O diagnóstico diferencial é feito com a síndrome de Rieger - disgenesia mesodérmica da córnea e da íris.

Tratamento síndrome do olho de gato

Crianças nascidas com a síndrome do olho de gato são submetidas a exames obrigatórios por médicos especialistas. O tratamento prescrito deve ter como objetivo eliminar os sintomas e melhorar ao máximo a qualidade de vida da criança. Essa abordagem se deve principalmente ao fato de que essa doença cromossômica é atualmente considerada incurável.

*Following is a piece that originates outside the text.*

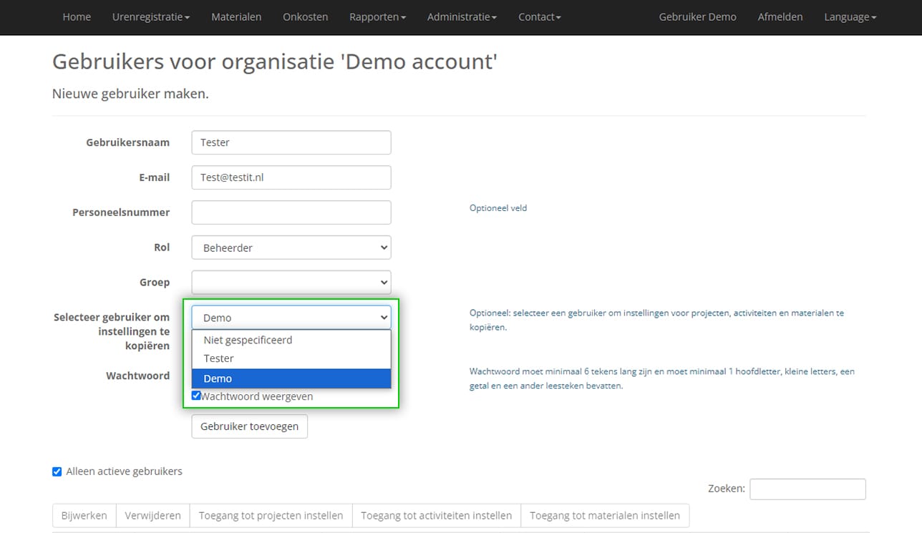Choose 'Tester' in the copy-settings list
The image size is (922, 533).
(219, 358)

Primeiramente, pode ser necessário tratamento cirúrgico para corrigir o funcionamento dos sistemas digestivo e cardiovascular.

Além disso, um tratamento medicamentoso e psicoterapia podem ser prescritos para apoiar a atividade psicomotora. Fisioterapia, sessões regulares de massagem e terapia manual também terão um efeito positivo na condição da criança.

Como já indicamos acima, o teste genético dos pais antes da concepção é a melhor prevenção de anormalidades cromossômicas. Se algum familiar ou parente próximo foi diagnosticado com síndrome do olho de gato, os futuros pais devem se preparar cuidadosamente para uma possível gravidez e descartar possíveis anormalidades no desenvolvimento fetal com antecedência.